The scientific team led by Kirov decided to look at the less-studied nonexcitatory amino acids.
They used sophisticated technology including two photon laser microscopy that enables them to look real time into living tissue, in this case brain slices, and high-resolution images enabled by electron microscopy to directly examine the tissue for evidence of injury to astrocytes and neurons from four of these nonexcitatory amino acids: L-alanine, glycine, L-glutamine and L-serine, which are some of the most abundant in the plasma.
Once the blood-brain barrier became leaky, the astrocytes and neurons became inundated with these amino acids. The brain cells literally overfilled with them, which, in turn, increased sodium inside cells. The sodium attracted water, so the expanded brain cells took up more space, which alone is dangerous in the closed confines of the skull.
Astrocytes, accustomed to taking care of neurons, now tried to protect themselves by opening channels that allow excess water and molecules to escape. Glutamate also escaped at that point, which overstimulated the NMDA receptors, which overstimulated the neurons that can become injured, dramatically enlarged, burst and die, in a vicious, deadly circle.

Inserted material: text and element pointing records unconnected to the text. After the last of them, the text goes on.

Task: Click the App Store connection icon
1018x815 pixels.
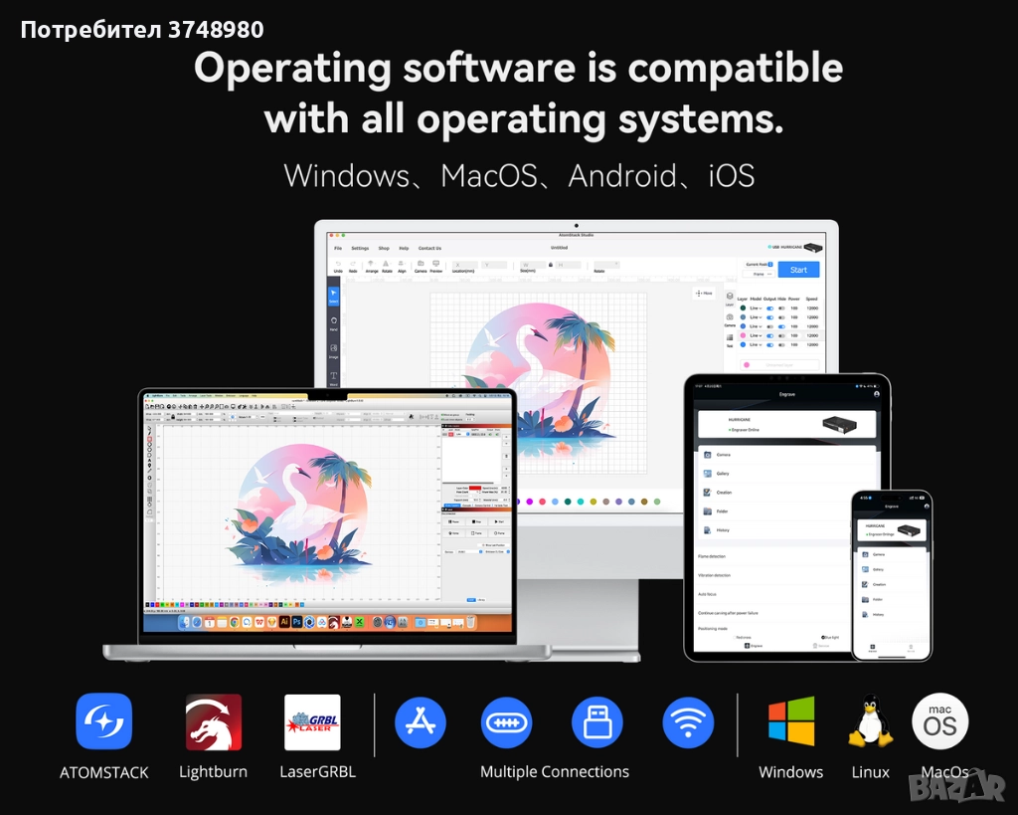Action: 421,722
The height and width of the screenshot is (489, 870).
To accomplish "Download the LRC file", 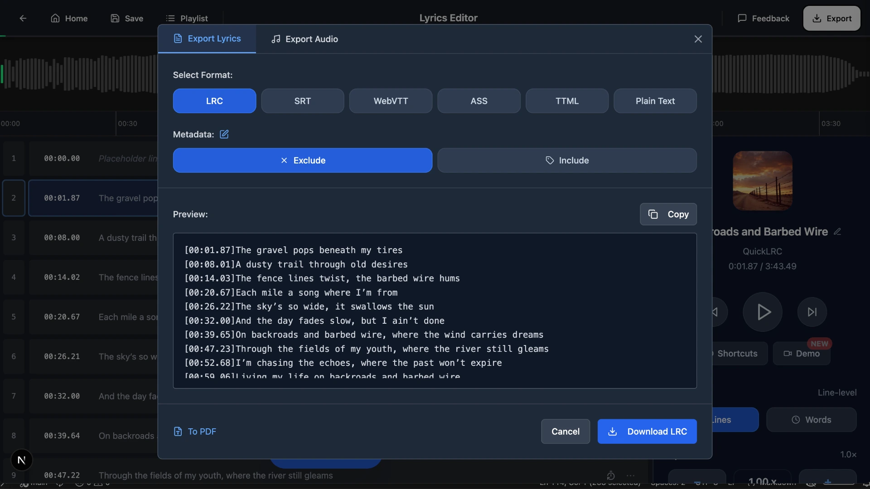I will (647, 431).
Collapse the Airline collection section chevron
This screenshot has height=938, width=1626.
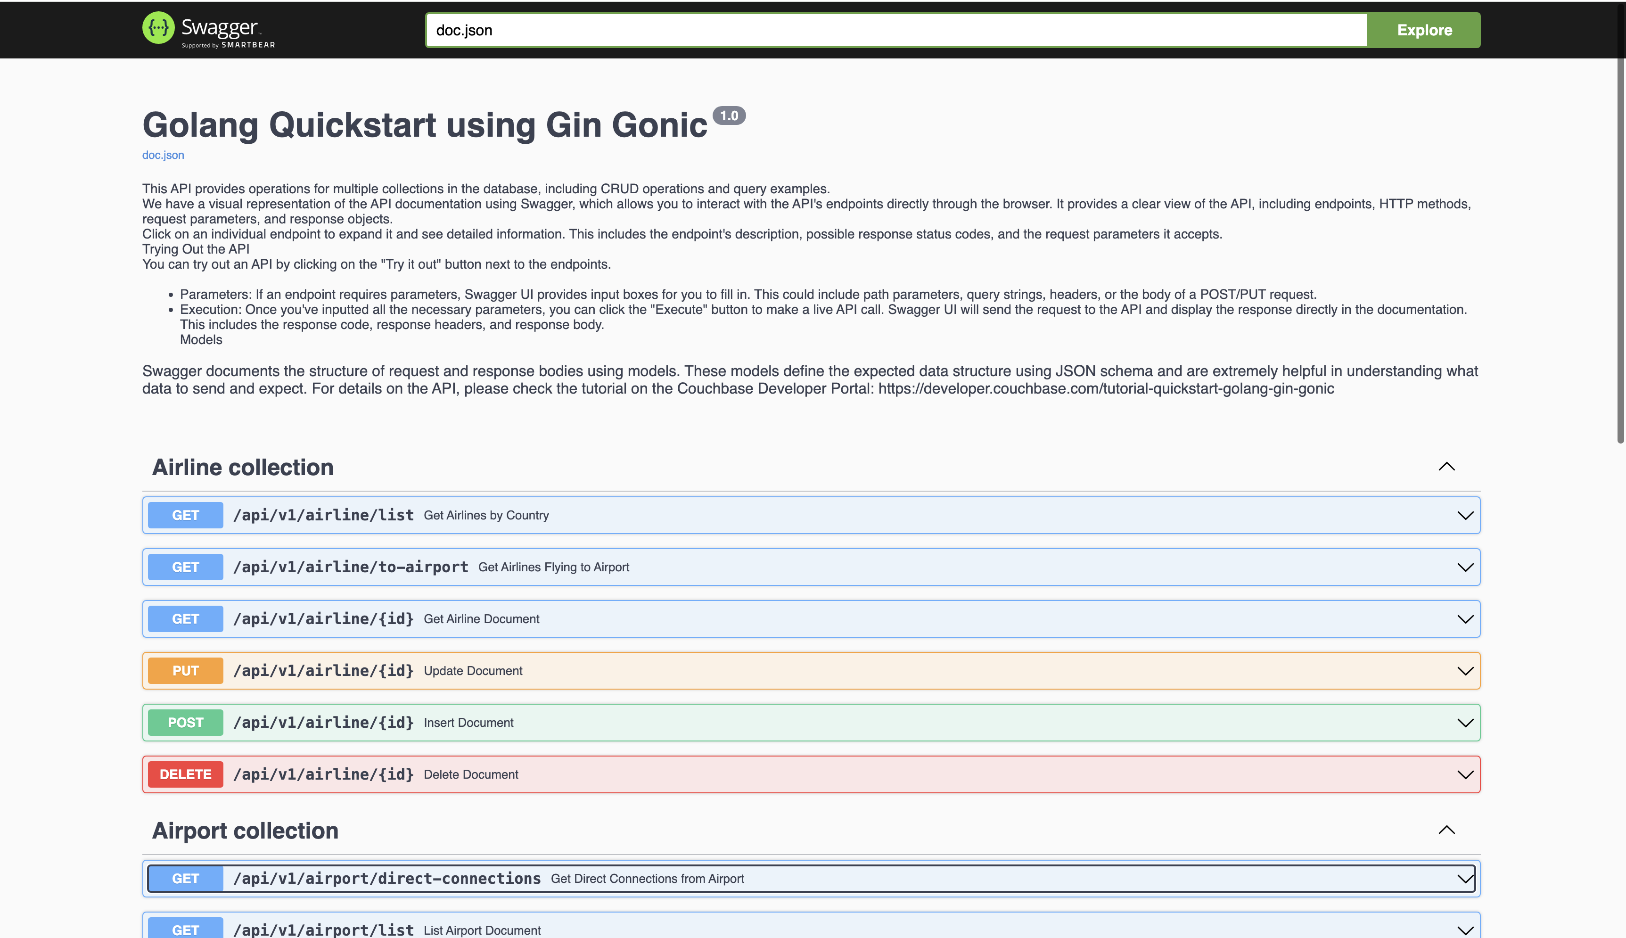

“We used electron microscopy to look at synapses where transmission happens and everything was messed up,” says Kirov, who was very surprised by the amount of damage induced by the nonexcitatory amino acids.
To confirm the surprising findings, they removed the nonexcitatory amino acids, and the ability of neurons to communicate was restored after 30 minutes of adequate oxygen, rather than the worsening damage that occurred when they were present.

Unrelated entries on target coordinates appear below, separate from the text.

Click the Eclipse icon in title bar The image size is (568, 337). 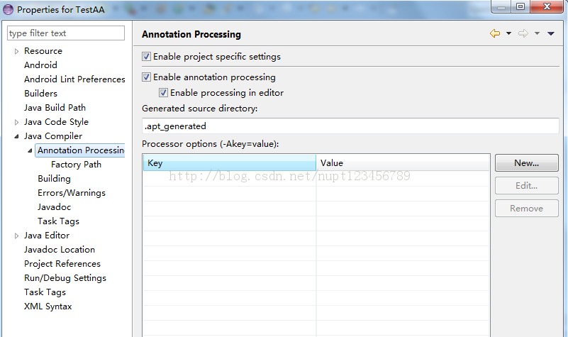8,9
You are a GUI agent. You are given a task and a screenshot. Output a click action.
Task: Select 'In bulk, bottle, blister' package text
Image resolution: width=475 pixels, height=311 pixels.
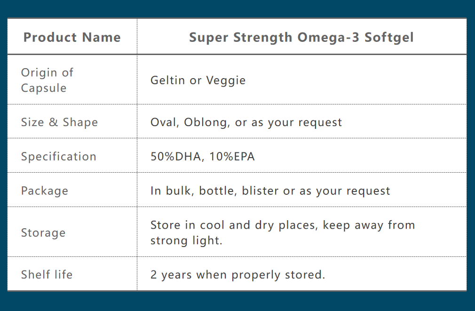tap(215, 191)
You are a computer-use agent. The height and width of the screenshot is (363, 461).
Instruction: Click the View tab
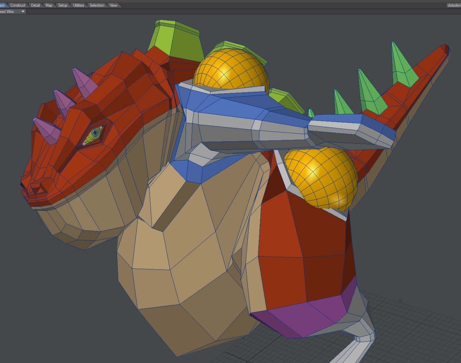pos(113,5)
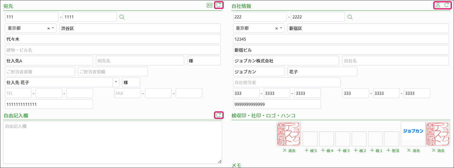Open the 仕入先 花子 contact dropdown
The height and width of the screenshot is (168, 454).
116,82
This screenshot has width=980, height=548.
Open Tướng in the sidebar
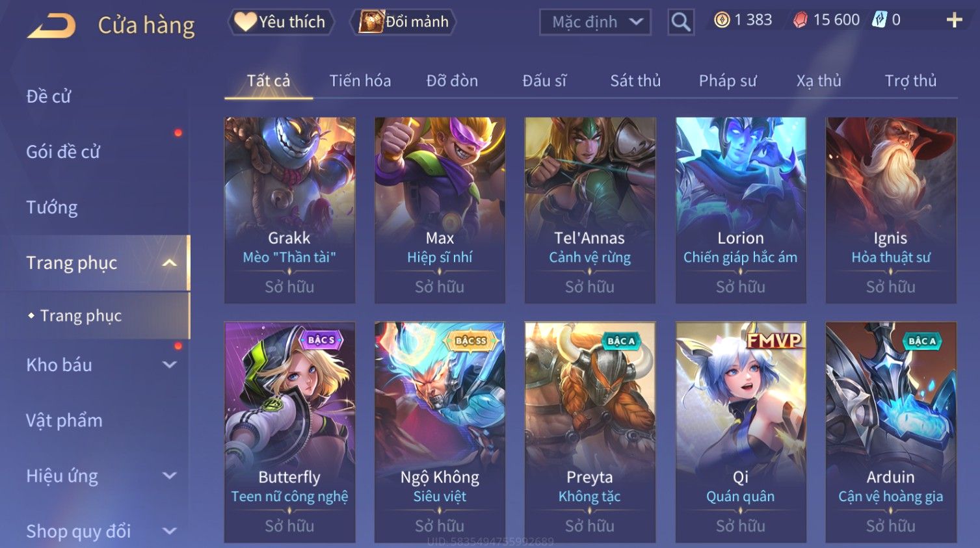pos(52,207)
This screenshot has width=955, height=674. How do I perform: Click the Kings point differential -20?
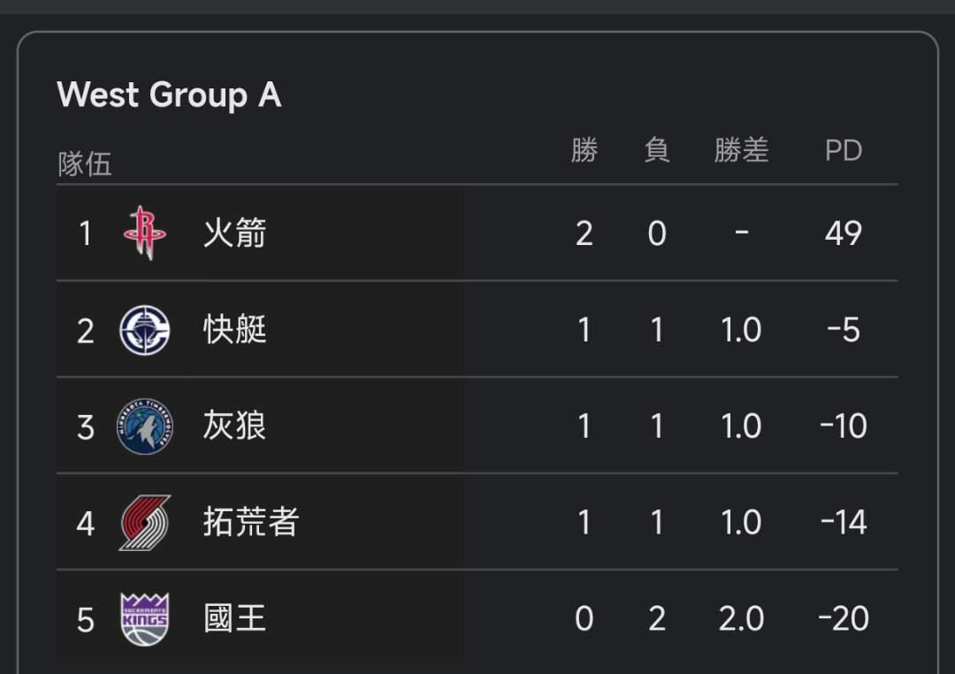point(843,619)
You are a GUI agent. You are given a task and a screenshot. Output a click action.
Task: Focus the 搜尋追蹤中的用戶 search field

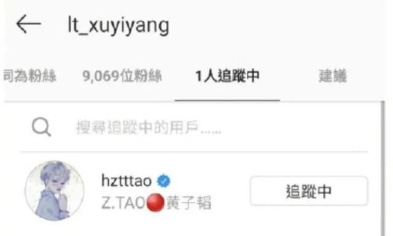pos(195,127)
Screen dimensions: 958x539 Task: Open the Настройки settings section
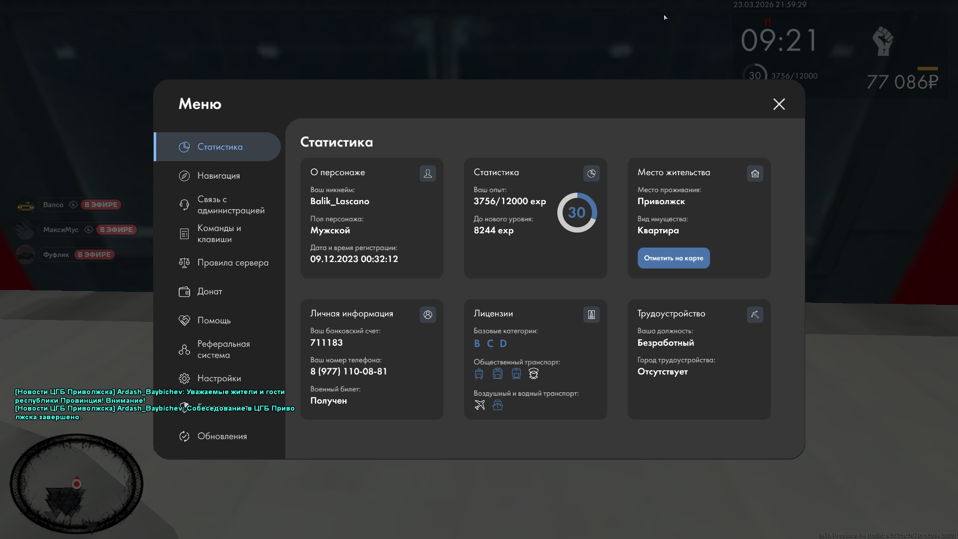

When they inhibited the NMDA receptors during hypoxia, the nonexcitatory amino acids again did not have the same deleterious impact.
“No one was expecting these nonexcitatory amino acids would cause that much damage,” Kirov reiterates. He anticipated that at the worst, the scientific team would find that the usual function of these amino acids would be wasted because the usual dynamic in the brain had been altered by a stroke or TBI.
But their overt role in the destruction that resulted makes intervention in the vicious circle a clearly novel target in the destruction that follows a stroke or TBI, Kirov says. The transporters that move the amino acids may be a good first target, he says, with some sort of localized pharmacologic intervention to prevent or reduce their action in the immediate aftermath of a stroke or TBI.
He notes that this new approach would likely be in conjunction with existing approaches that include, for example, surgical measures to reduce pressure inside the skull when it gets too high.
Dr. Iris Álvarez-Merz, neuroscientist and the paper’s first author, was a graduate student at the Universidad Autόnoma de Madrid, who worked with Kirov at MCG for several months and conducted the sophisticated testing that identified the resulting damage. She had some preliminary findings based on less sophisticated electrophysiology studies which look only at extracellular electrical activity, but more advanced techniques, like those available in Kirov’s lab, were needed to make clear associations between the nonexcitatory amino acids and the brain damage that can follow stroke and TBI.
Up to 90% of patients with these brain injuries experience collateral damage to brain tissue adjacent to the site of the injury, called the penumbra, hours and sometimes even days later, worsening damage and potential recovery prospects.